◆ **Lesetext**
—————
Ab November sollen Bürger, die einen Personalausweis beantragen, das neue Ausweisdokument mit Chip erhalten. Doch ein Blick in die Kommunen, die für die Abwicklung der Anträge zuständig sind, weckt starke Zweifel, ob sich der Termin halten lassen wird. Claudia Drescher vom Bayerischen Gemeindetag weiß, dass der Unmut über den Bund im Moment groß ist: Die Kommunen müssen für die Umstellung auf die neue Ausweistechnik einen wesentlich höheren Aufwand treiben, als erwartet.

Weil die Technik noch gar nicht funktioniert, konnten Arbeitsabläufe zudem noch nicht erprobt werden. Anton Hanfstengl, Leiter des Bürgerbüros München, sagte heise online, dass der neue Personalausweis "eines der kritischsten Projekte ist, die wir je durchgeführt haben". Er glaubt, "dass wir die Zeit bis zur Einführung und die mit dem Projekt verbundenen Schwierigkeiten unterschätzt haben."

Das größte Problem scheinen zurzeit die Änderungsterminals darzustellen, die von der Bundesdruckerei gestellt werden. Sie müssen in das System der Gemeinde eingebunden werden. Dafür investieren laut Drescher viele Kommunen in neue PC-Hardware, weil ihre alten Rechner den Anforderungen der Bundesdruckerei nicht mehr genügen. Dennoch scheint das für eine gelungene Anbindung bislang nicht auszureichen.
—————
◆ **Datenauszüge**
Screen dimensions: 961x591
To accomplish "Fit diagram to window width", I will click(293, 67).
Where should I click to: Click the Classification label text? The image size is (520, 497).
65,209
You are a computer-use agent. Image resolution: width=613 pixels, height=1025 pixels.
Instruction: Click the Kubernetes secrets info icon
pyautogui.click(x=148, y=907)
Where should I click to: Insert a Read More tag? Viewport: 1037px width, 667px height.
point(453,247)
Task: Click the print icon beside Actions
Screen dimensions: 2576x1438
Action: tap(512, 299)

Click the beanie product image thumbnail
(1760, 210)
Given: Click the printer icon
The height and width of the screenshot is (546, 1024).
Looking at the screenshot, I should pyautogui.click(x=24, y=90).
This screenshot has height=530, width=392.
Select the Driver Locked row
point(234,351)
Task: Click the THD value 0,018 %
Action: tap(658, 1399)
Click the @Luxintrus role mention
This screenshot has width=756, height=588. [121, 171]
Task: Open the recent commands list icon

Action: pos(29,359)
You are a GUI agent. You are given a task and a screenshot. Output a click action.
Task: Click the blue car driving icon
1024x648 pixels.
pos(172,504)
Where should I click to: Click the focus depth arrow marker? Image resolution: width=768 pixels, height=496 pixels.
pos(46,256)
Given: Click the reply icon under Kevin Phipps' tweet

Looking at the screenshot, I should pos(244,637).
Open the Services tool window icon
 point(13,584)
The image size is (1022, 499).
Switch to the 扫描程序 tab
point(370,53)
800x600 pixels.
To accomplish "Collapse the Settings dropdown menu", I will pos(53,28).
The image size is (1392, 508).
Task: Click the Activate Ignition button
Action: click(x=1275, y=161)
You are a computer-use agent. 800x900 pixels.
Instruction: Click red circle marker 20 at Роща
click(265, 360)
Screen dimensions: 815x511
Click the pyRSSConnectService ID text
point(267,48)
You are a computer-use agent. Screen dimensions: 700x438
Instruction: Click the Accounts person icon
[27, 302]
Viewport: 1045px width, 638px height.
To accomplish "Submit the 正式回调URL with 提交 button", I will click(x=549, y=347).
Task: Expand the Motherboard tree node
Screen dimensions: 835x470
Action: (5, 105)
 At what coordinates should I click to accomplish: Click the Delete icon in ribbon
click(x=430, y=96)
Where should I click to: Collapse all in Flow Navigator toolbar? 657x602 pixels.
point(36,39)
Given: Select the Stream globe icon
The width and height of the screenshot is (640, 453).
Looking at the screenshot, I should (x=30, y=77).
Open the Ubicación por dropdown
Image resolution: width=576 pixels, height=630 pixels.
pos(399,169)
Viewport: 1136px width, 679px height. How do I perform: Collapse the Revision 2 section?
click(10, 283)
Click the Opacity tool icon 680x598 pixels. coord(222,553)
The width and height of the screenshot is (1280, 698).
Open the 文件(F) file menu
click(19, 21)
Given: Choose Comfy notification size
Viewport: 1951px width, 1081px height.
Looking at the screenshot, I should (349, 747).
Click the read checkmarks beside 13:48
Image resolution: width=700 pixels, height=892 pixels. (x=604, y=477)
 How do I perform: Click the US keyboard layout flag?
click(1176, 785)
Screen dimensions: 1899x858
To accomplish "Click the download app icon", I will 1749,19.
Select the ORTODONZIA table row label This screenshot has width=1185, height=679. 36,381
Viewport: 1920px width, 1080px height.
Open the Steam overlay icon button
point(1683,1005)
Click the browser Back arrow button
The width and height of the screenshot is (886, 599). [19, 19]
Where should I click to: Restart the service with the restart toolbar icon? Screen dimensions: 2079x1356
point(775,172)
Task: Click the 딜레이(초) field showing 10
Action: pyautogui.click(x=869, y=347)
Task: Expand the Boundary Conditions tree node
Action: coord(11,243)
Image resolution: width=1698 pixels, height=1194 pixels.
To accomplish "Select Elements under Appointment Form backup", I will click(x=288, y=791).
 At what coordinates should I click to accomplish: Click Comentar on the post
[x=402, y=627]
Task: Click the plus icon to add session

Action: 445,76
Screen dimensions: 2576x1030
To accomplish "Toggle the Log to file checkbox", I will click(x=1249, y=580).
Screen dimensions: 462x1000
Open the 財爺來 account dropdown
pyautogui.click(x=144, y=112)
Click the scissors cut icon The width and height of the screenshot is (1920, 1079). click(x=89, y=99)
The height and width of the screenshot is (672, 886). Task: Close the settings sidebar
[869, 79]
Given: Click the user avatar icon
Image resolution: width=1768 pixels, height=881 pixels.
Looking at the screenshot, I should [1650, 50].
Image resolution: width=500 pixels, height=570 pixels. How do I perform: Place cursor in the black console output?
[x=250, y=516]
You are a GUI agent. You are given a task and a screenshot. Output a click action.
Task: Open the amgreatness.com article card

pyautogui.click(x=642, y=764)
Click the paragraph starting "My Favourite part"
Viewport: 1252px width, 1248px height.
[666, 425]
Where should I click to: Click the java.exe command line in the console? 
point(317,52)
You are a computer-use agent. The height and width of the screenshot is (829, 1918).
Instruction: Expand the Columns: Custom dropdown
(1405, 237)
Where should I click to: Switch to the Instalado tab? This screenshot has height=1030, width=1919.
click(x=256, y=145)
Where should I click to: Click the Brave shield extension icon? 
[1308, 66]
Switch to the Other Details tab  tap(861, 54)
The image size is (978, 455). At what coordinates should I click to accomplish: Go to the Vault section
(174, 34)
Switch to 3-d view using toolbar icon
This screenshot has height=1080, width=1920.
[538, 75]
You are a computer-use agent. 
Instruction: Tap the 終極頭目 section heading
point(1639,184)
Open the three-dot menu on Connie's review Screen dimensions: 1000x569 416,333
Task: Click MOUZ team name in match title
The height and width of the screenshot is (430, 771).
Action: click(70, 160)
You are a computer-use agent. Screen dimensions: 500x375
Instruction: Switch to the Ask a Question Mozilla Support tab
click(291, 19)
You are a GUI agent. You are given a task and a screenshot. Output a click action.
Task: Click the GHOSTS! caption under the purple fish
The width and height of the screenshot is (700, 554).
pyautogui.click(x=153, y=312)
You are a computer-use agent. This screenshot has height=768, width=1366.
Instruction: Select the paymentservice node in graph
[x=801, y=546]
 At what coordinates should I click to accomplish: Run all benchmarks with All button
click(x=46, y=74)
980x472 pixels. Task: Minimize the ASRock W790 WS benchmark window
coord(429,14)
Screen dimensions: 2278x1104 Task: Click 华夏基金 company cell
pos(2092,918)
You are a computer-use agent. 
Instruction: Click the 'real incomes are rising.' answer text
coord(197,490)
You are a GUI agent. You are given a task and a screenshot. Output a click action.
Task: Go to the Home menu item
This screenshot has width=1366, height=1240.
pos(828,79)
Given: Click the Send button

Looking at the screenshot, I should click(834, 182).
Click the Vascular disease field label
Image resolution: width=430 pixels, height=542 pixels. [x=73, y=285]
—————
◆ **Aufgabenstellung**
Wer stellt laut dem Lesetext über den neuen Personalausweis die Änderungsterminals? Die Zeilen spielen hierbei keine Rolle.

◆ **Lösung**
Die Bundesdruckerei.